*** Raw data ***

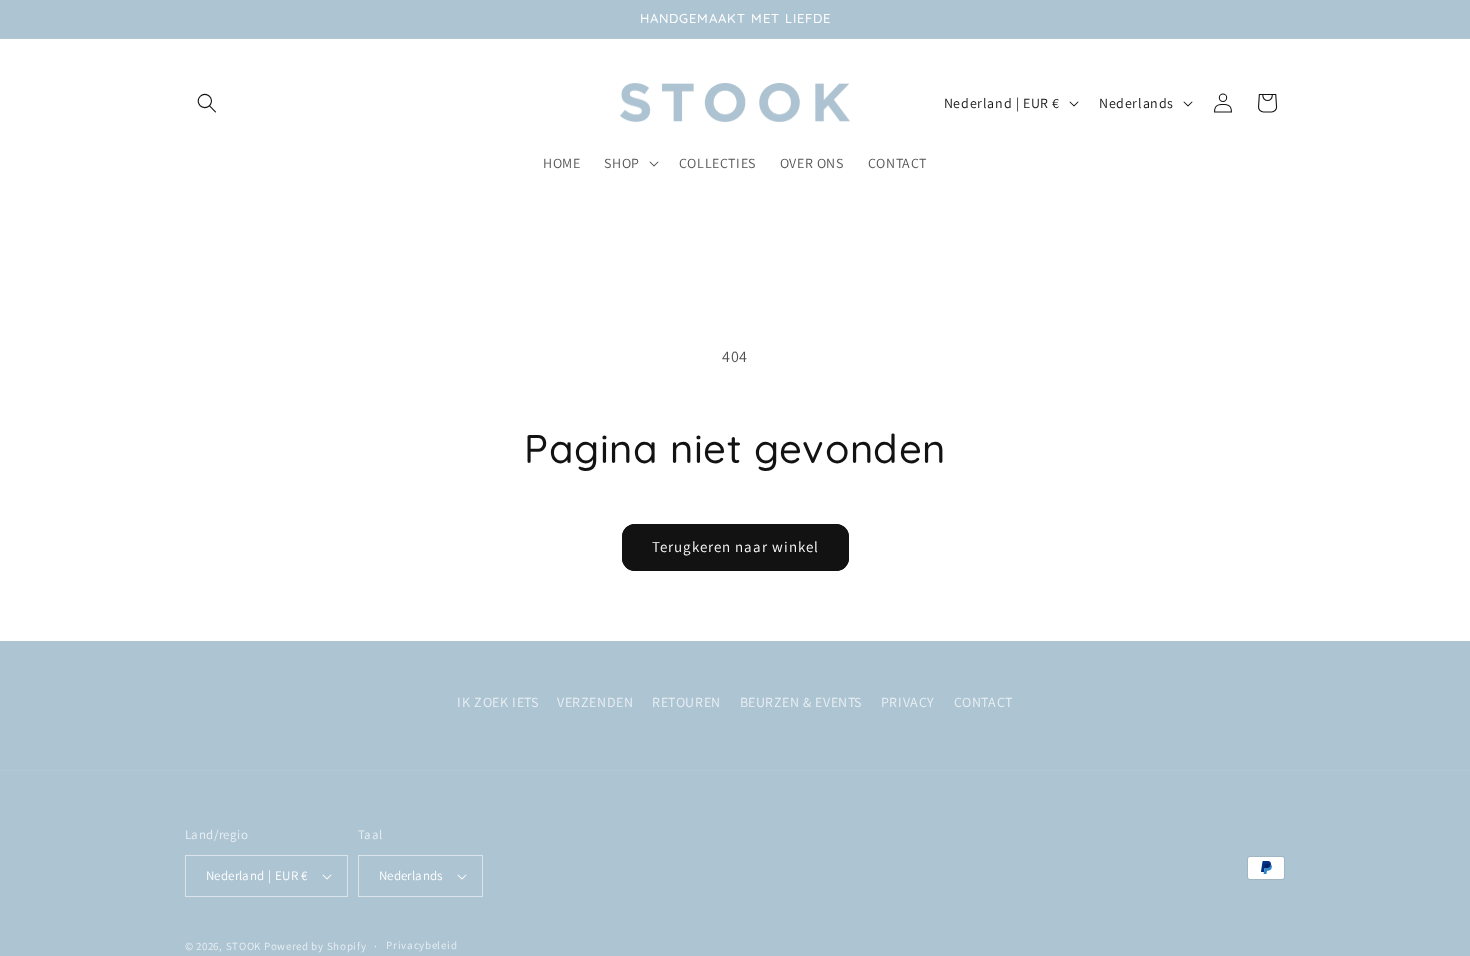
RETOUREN (686, 702)
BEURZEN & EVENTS (801, 702)
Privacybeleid (421, 945)
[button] (207, 103)
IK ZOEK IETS (497, 702)
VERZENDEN (595, 702)
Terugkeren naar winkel (735, 546)
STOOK (245, 946)
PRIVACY (908, 702)
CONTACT (983, 702)
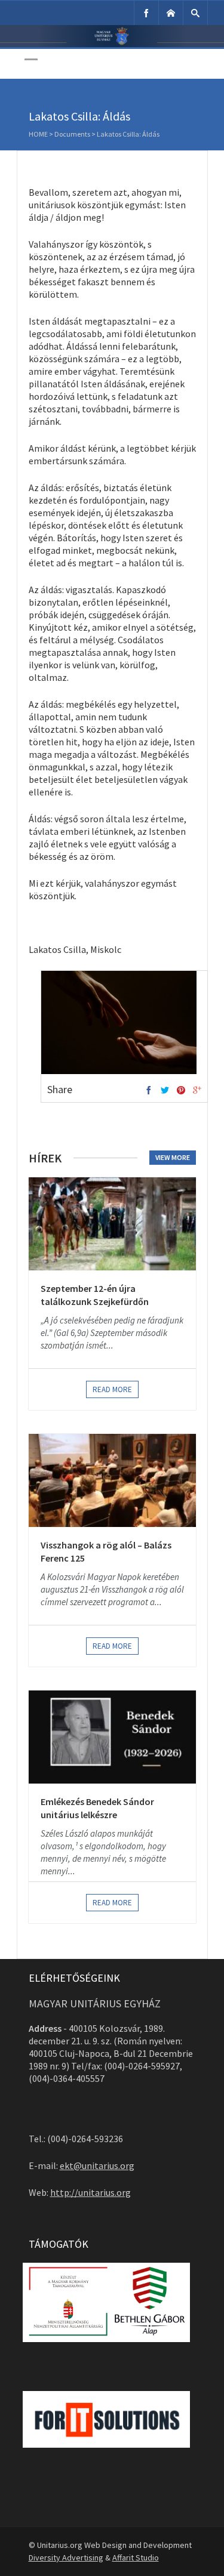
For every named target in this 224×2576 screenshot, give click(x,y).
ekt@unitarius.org (97, 2165)
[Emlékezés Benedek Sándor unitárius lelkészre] (112, 1737)
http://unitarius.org (90, 2192)
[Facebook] (146, 13)
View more (172, 1157)
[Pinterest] (181, 1090)
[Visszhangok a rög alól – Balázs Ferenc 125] (112, 1480)
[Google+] (197, 1090)
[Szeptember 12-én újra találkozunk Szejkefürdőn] (112, 1223)
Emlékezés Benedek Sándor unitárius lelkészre (97, 1808)
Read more (112, 1389)
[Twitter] (165, 1090)
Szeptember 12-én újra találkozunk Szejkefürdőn (95, 1294)
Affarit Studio (135, 2557)
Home (38, 133)
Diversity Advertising (66, 2557)
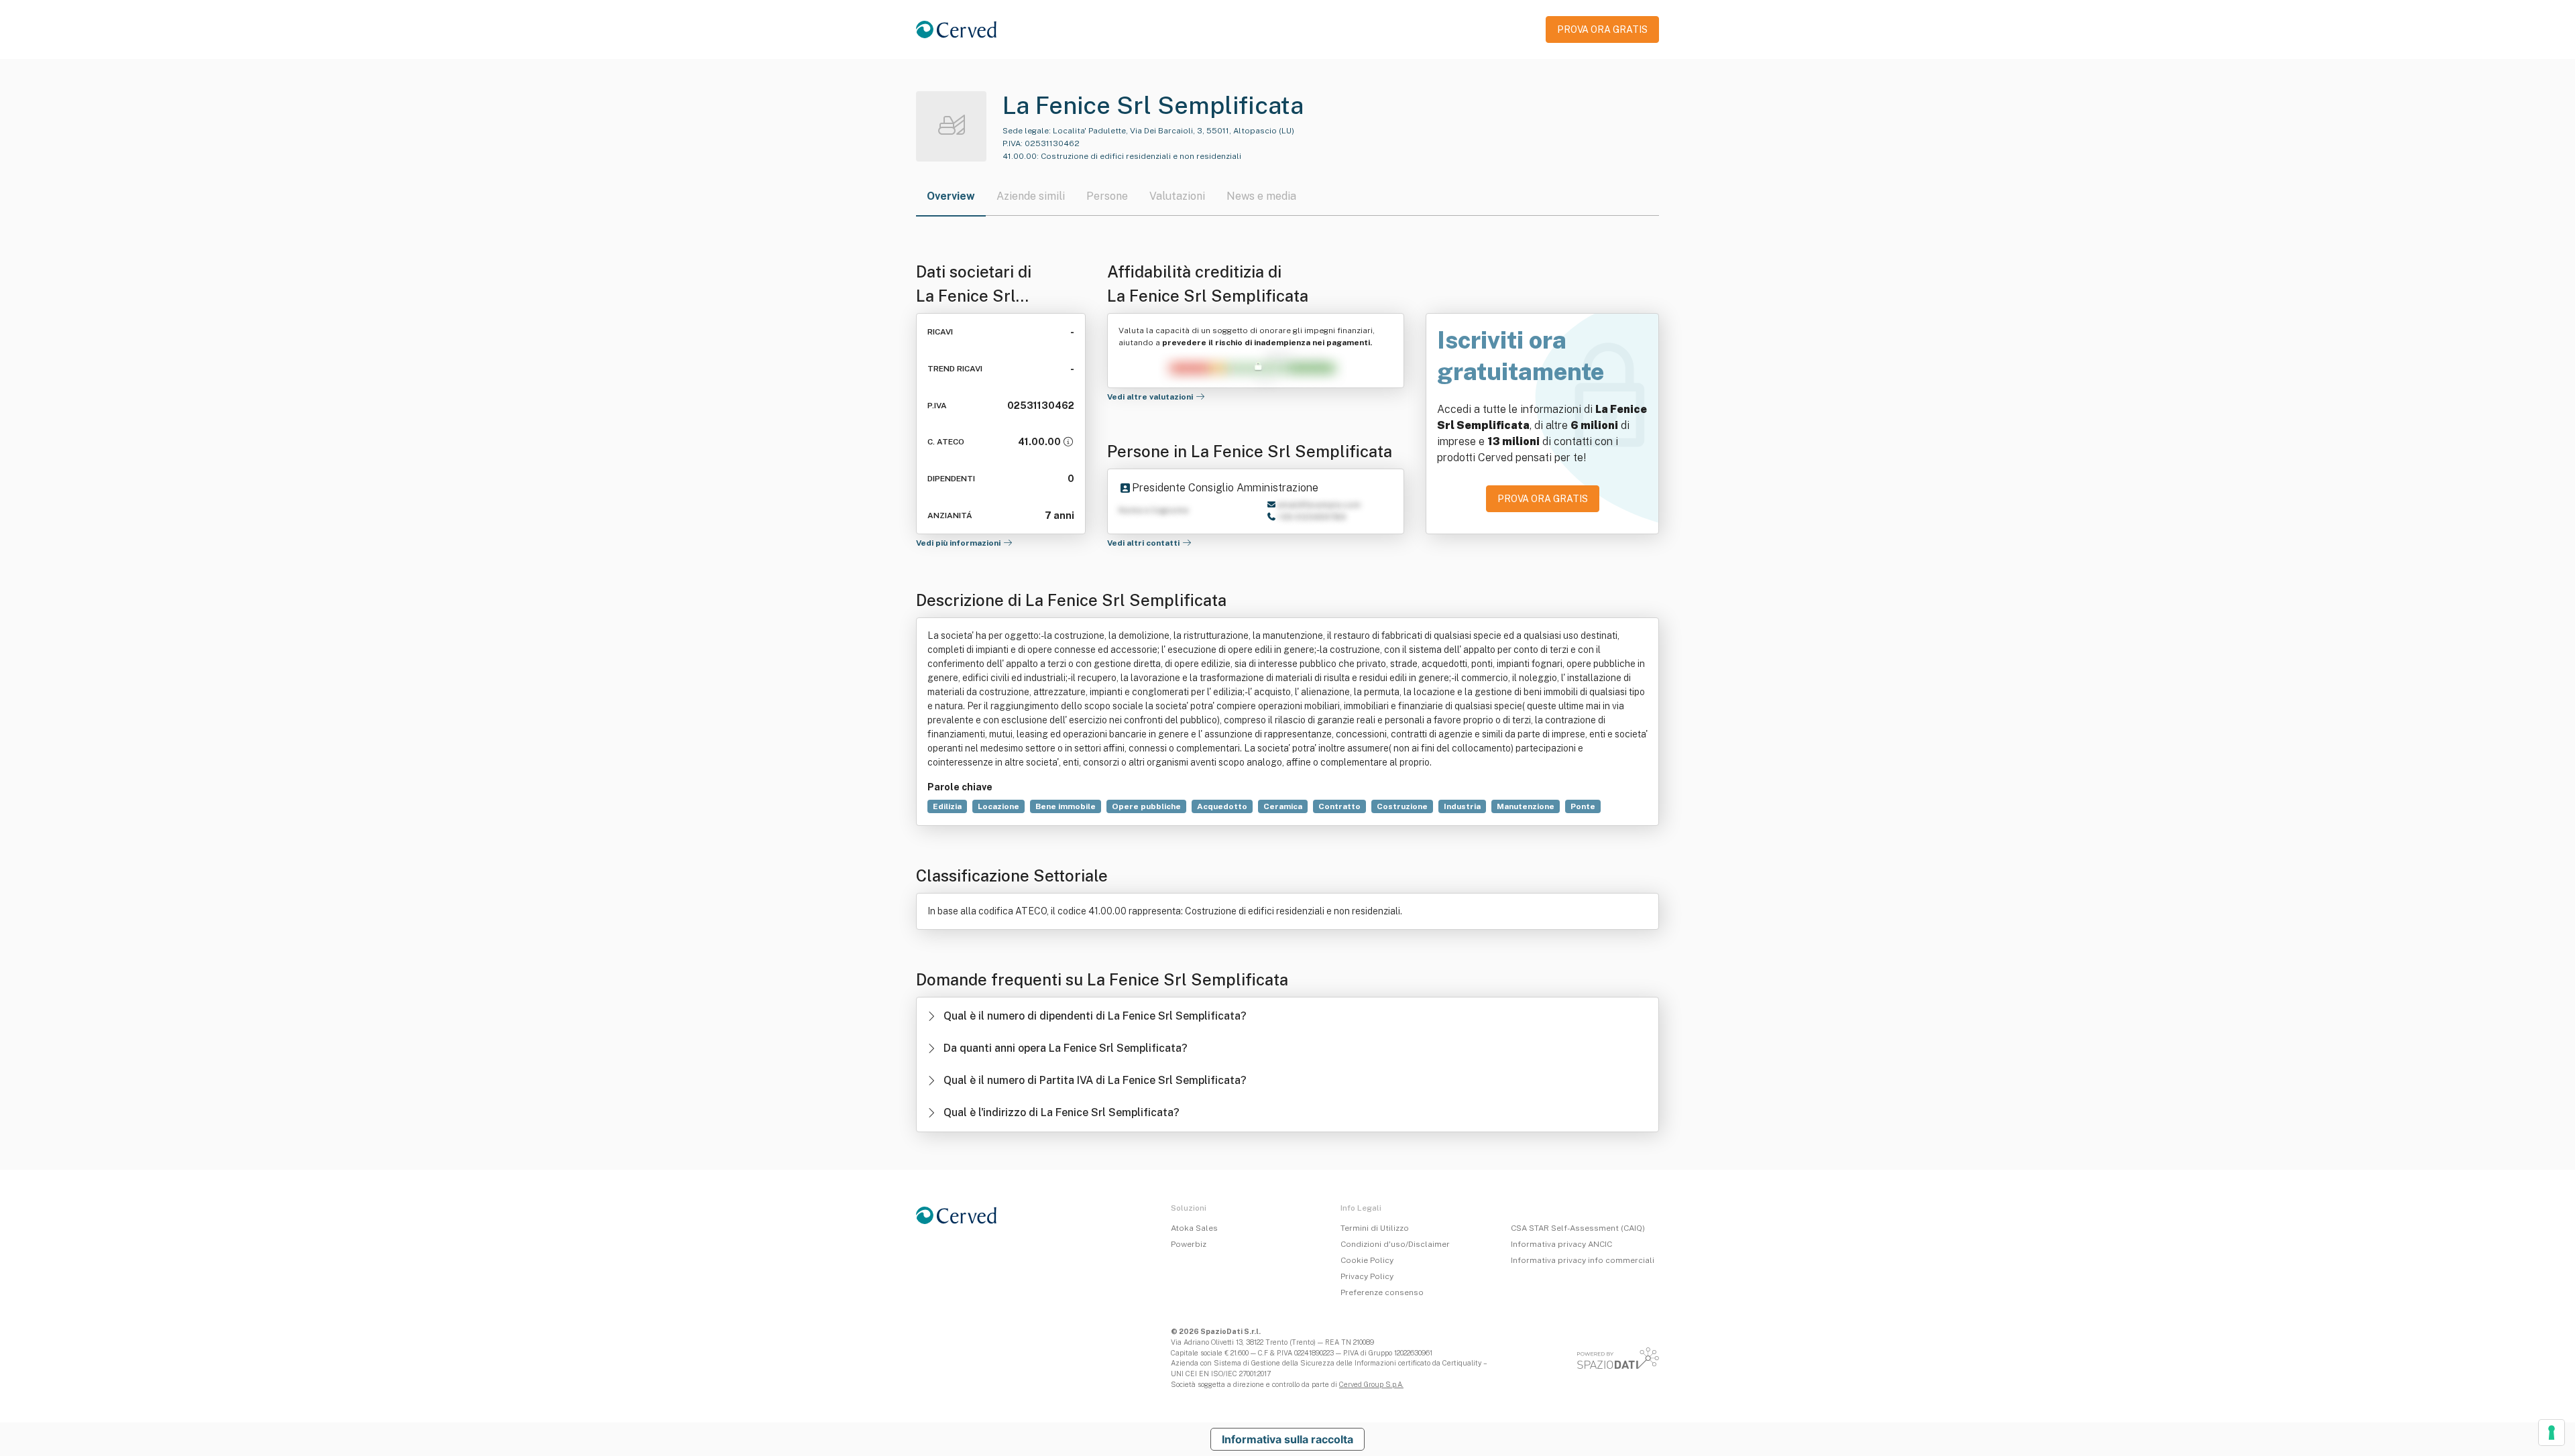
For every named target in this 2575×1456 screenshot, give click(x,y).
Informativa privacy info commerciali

*** End of Raw data ***

- Task details -
Excluding the pictures, write out exactly the lines from the line that contains "[button] (207, 103)" through the end of the records.

- Result -
[button] (207, 103)
IK ZOEK IETS (497, 702)
VERZENDEN (595, 702)
Terugkeren naar winkel (735, 546)
STOOK (245, 946)
PRIVACY (908, 702)
CONTACT (983, 702)
For every named target in this 224×2576 screenshot, give click(x,y).
ekt@unitarius.org (97, 2165)
[Emlékezés Benedek Sándor unitárius lelkészre] (112, 1737)
http://unitarius.org (90, 2192)
[Facebook] (146, 13)
View more (172, 1157)
[Pinterest] (181, 1090)
[Visszhangok a rög alól – Balázs Ferenc 125] (112, 1480)
[Google+] (197, 1090)
[Szeptember 12-én újra találkozunk Szejkefürdőn] (112, 1223)
Emlékezés Benedek Sándor unitárius lelkészre (97, 1808)
Read more (112, 1389)
[Twitter] (165, 1090)
Szeptember 12-én újra találkozunk Szejkefürdőn (95, 1294)
Affarit Studio (135, 2557)
Home (38, 133)
Diversity Advertising (66, 2557)
For every named target in this 2575×1456 screenshot, give click(x,y).
Informativa privacy info commerciali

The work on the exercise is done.